Closed Sears stores, especially those in weaker malls, may sit vacant for some time, Baker said.
“In general, retailers are getting smaller, not bigger,” Baker said. “Not many retailers are expanding right now.”
Longtime Houstonians have fond memories shopping at Sears, even if many of them haven’t stepped foot in the department store in years.
Nancy Reese, 74, remembers as a 5-year-old riding the escalators with her father and staring at the Christmas displays in the windows of the Midtown Sears.
As a young adult, Reese recalls meeting her husband Doug for dinner at Memorial City Mall where he was an inventory and personnel manager at Sears for several years. The then-newlywed couple furnished their Bellaire apartment and then their Briarcroft home with record albums, mattresses and bedding from the department store using Doug’s employee discounts. To this day, they still use a Corningware percolator that they purchased 40-some years ago from Sears.
Over the years however, the Tanglewood couple eschewed shopping at Sears in favor of other retailers, such as JC Penney. Today, their two adult children, now in their 40s, mostly shop online. Nowadays, the family hardly ever shops at Sears, the Reeses said.
“I haven’t looked for clothes at Sears in years,” Nancy Reese said. “It’s sad because it was a big part of our lives early on in our marriage.”
The Reeses still have Sears’ 1968 “Wish Book” catalog to commemorate the year they got married. One day, they plan to show their three grandchildren the Sears catalog, telling them stories of the once-mighty department store.
“Things change after so many years,” Doug Reese, 77, said. “It’s just sad that a big company that had done so well can’t continue their success.”
Katherine Blunt contributed to this story.
- 1886: Sears Watch Co. is founded by Richard Sears.
- 1888: Sears starts printing mail order catalogs.
- 1893: Richard Sears and Alvah Roebuck incorporate Sears, Roebuck & Co. in Chicago as a mail-order company.
- 1906: Sears starts selling stock. It’s the first major retailer in the U.S. to have an initial public offering.
- 1913: Sears launches the Kenmore appliance line, starting with a sewing machine.
- 1925: Sears opens its first store in Chicago
- 1927: Sears launches it Craftsman tool line.
- 1945: Sears hits $1 billion in sales.
- 1953: Sears enters the Canadian market.
- 1973: Sears builds and consolidates its Chicagoland offices into Sears Tower, at the time the tallest skyscraper in the world.
- 1981: Sears enters the financial services industry through the acquisition of Coldwell, Banker & Co. and others.
- 1985: Sears introduces the Discover credit card.
- 1990: Walmart eclipses Sears as the largest retailer in the U.S. by revenue.
- 1992: Sears relocates its headquarters to Hoffman Estates, Ill.
- 1993: Sears stops publishing its general merchandise catalog.
- 1994: Sears sells its eponymous downtown Chicago tower.
- 1995: CEO Arthur Martinez takes the helm of Sears, focusing on female consumers and apparel sales.

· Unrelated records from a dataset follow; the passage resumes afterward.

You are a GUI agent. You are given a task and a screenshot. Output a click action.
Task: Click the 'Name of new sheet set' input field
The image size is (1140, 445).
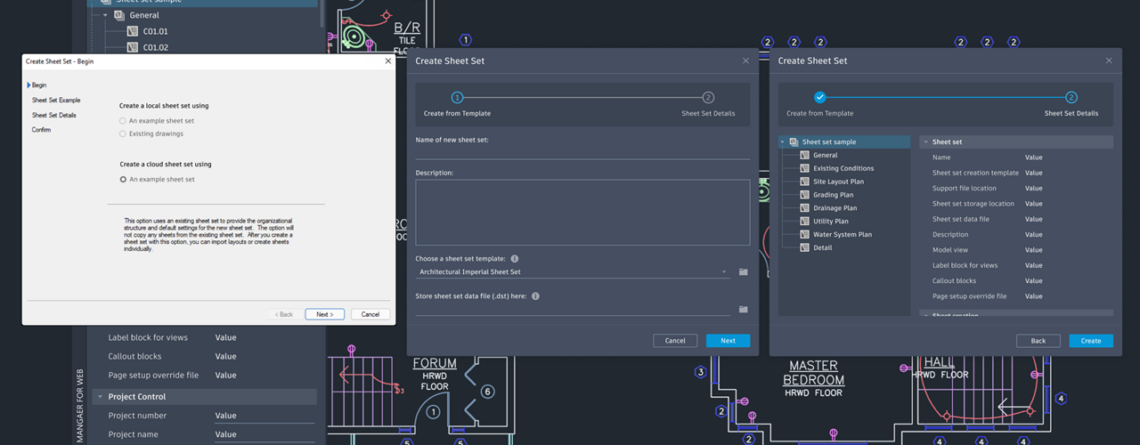point(582,153)
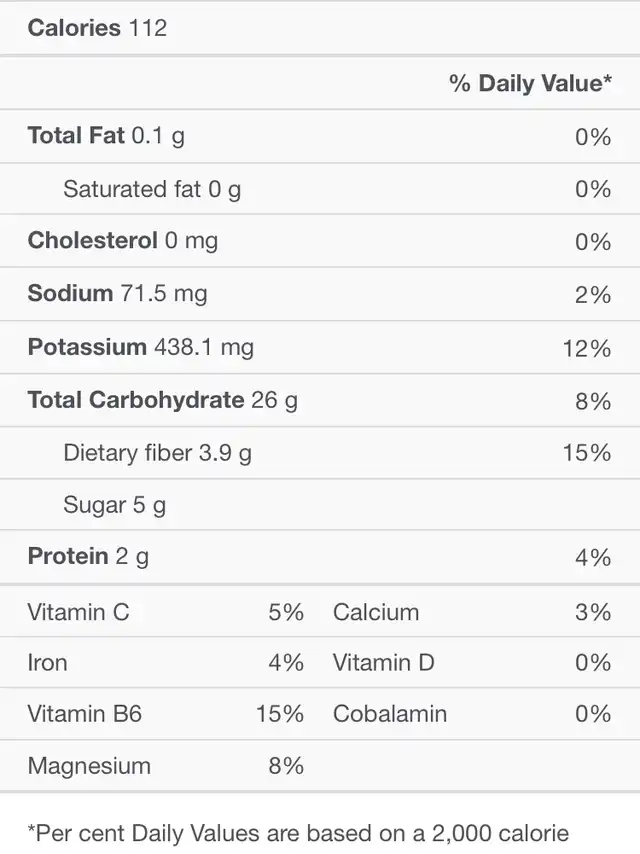Select the Vitamin C label

pos(79,612)
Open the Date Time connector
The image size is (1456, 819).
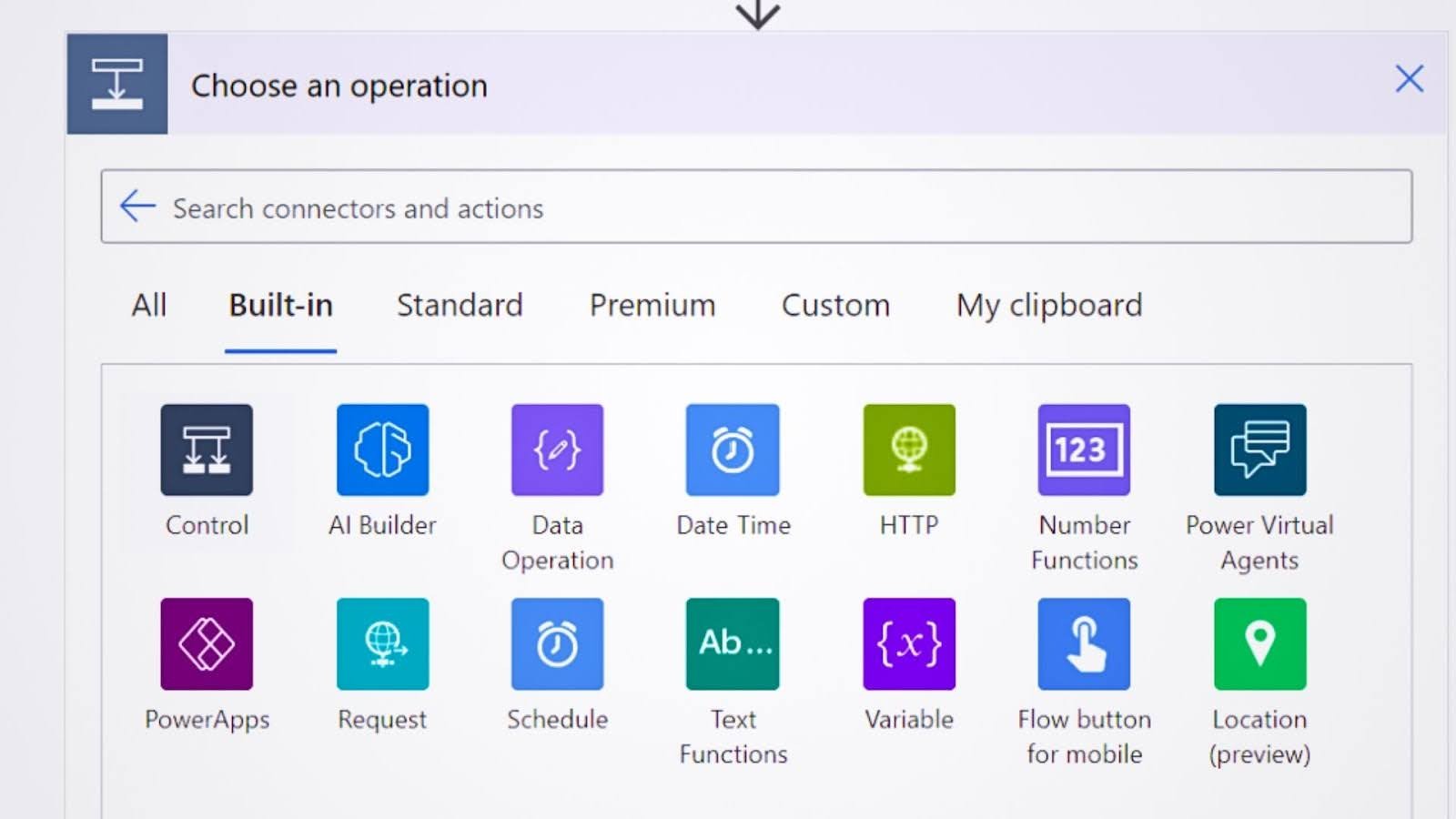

- 2000: CEO Alan Lacy leads Sears through the dot-com bust and its merger with Kmart.
- 2002: Sears acquires Land’s End, and opens small apparel shops within its stores.
- 2003: Sears sells its credit portfolio to Citibank for $3 billion. Billionaire hedge fund manager Eddie Lampert, the future CEO of Sears, acquires Kmart.
- 2004: Lampert acquires Sears.
- 2005: Kmart acquires Sears in an $11 billion deal. The combined company is called Sears Holdings and Lampert becomes chairman.
- 2007: Sears Holding stock hits a record high of $131.21.
- 2013: Eddie Lampert becomes CEO of Sears.
- 2014: Sears spins off Land’s End.
- 2015: Sears spins off 235 stores into a real estate investment trust called Seritage Growth Properties.
- 2017: Sears issues a “going concern” warning, calling the retailer’s future into question. Sears sells its Craftsman tool line to Stanley Black & Decker for $900 million. Sears Canada files for bankruptcy protection.
- 2018: Lampert’s hedge fund ESL investments offers to purchase Kenmore appliance and home improvement lines for $400 million. Sears files for Chapter 11 bankruptcy.